翌日。

退燒後醒來的鶴硯禮,神智第一次恢復清醒。

連續幾天的高燒,糅雜在一起的混亂夢境,讓鶴硯禮對昨晚拔步床上他和桑酒的繾綣舌吻,沒有一絲的真實感。

是他摟著桑酒的睡裙,做得一場妄念空夢。

鶴硯禮閒不住,也不想讓自己靜下來,頭腦清醒的那一刻,他常年慣性的工作思維開始運轉,聯絡蔣乘,定下他晚上抵達江北的行程會議。

結束通話電話。

鶴硯禮伸手掀開錦緞軟被,拿起藏起來的一件件睡裙,他冷白的長指,慢條斯理地將裙子撫平疊好,放進黑色的登機箱。

外婆突然病危,他匆匆趕來江南,甚至一身的宿醉酒精味兒,鶴硯禮換洗的衣物什麼都顧不上帶,只去桑酒的衣帽間,拿了幾件念想。

鶴硯禮收拾好,洗完澡,整個人看上去不再那麼憔悴,他才去見外婆。

今兒天好,冬日暖陽。

用過午飯的蘇老太太,在庭院錦鯉池旁曬太陽。

蘇老太太躺在搖椅上,身上蓋著一半的羊絨薄毯,手邊的矮桌放著茶具和魚食,偶爾用勺子舀一些魚料,灑進池子,看胖乎乎的紅錦鯉簇擁搶食。

“外婆。”

鶴硯禮一身黑衣,清俊的面龐蒼冷削瘦,他扯唇笑了下,眼底卻黯沉無光,前來向蘇老太太告別。

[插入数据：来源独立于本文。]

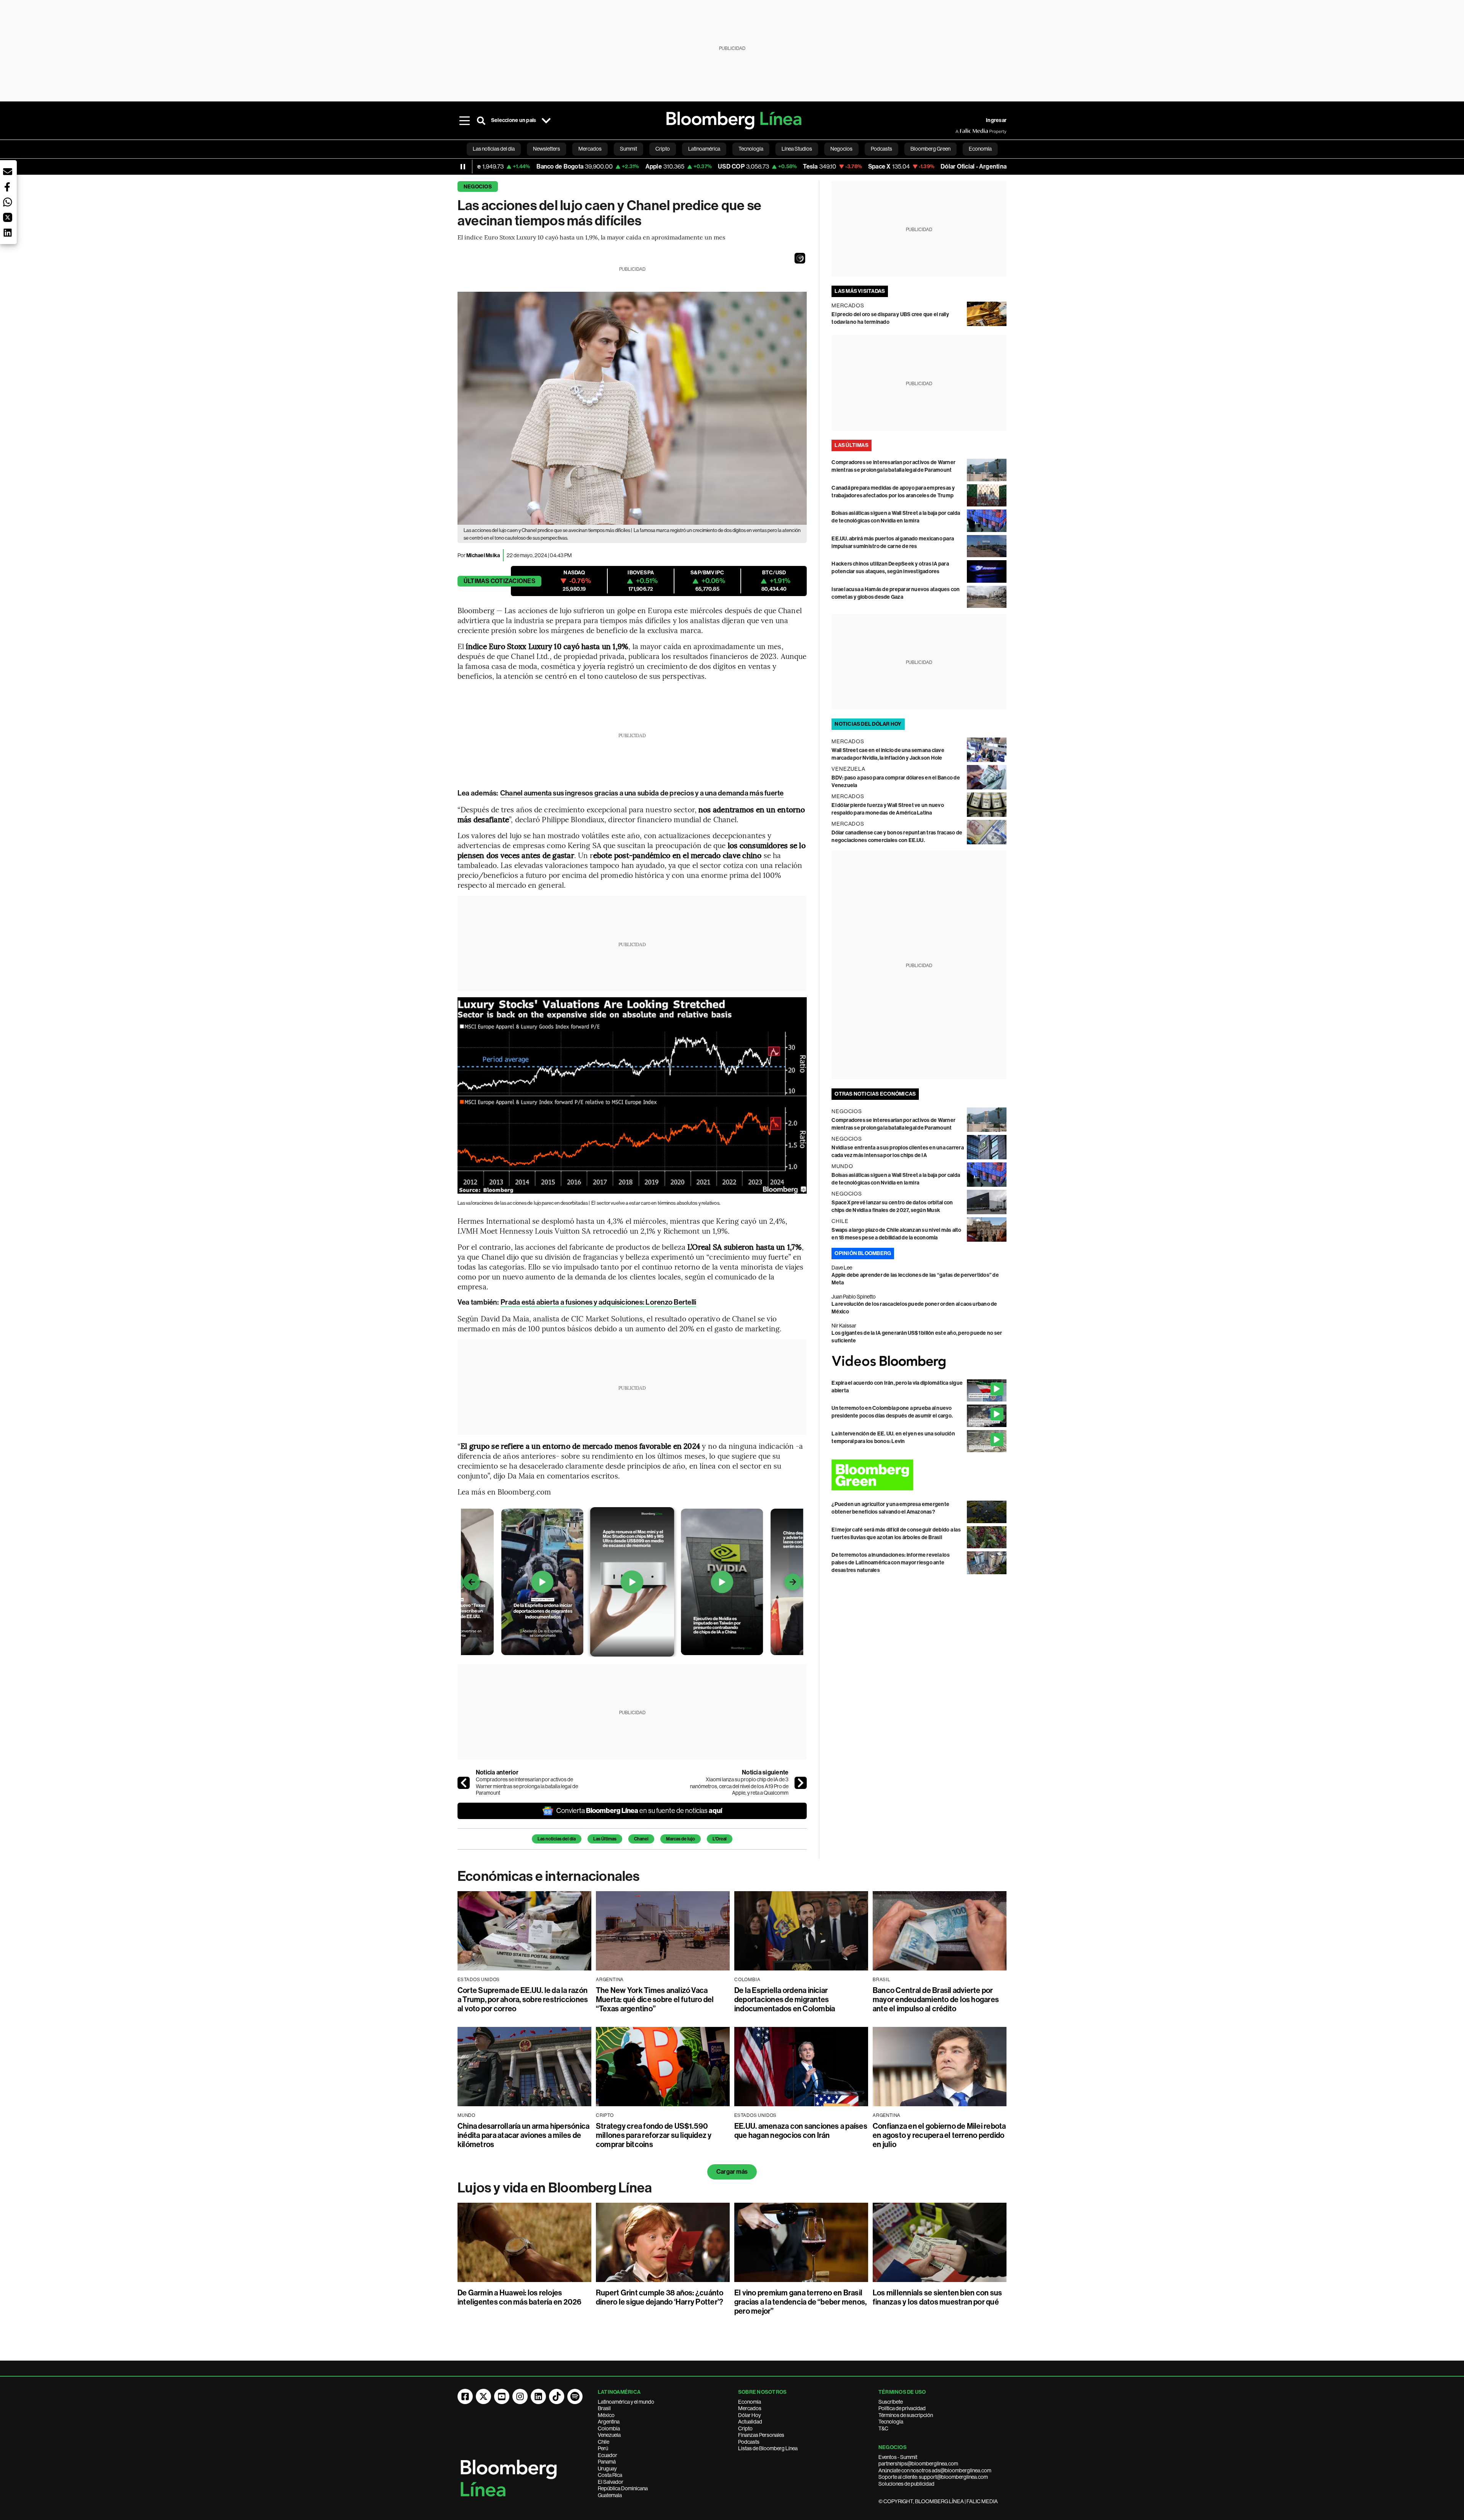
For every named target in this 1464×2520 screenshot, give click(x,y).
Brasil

蘇老太太滿眼心疼,坐起身,指了一下魚池裡悠哉遊動的紅錦鯉,“你看看,病還沒好透,就急著回江北工作,你看看你瘦的,還沒一條魚胖。”

鶴硯禮:“……”

蘇老太太指了一下矮桌旁的椅子,讓鶴硯禮坐下,嘴裡唸叨著長得高高瘦瘦杵著特像一根漂亮的甘蔗,她看著費勁。

鶴硯禮:“……”

能關心念叨鶴硯禮的人屈指可數,他坐下,安靜地聽著,給外婆重新倒了一杯溫熱的茶水,放到外婆手邊。

蘇老太太知道鶴硯禮孝順,就是嘴巴笨,不會說暖人心窩的溫情話,性子冷,只做,不說,在感情裡是減分的弱項缺點。

所以,小兩口離婚鬧矛盾,她不怨人桑桑。

只做不說,對方不知道,做再多,也是零。

“這就準備走?帶著還沒殺完的流感病毒回江北散播?”

鶴硯禮:“……”

蘇老太太當年還沒隱退帶徒時,犀利導師的稱號和她精湛絕倫的刺繡技藝齊名,人慈眉善目,嘴鋒利淬毒。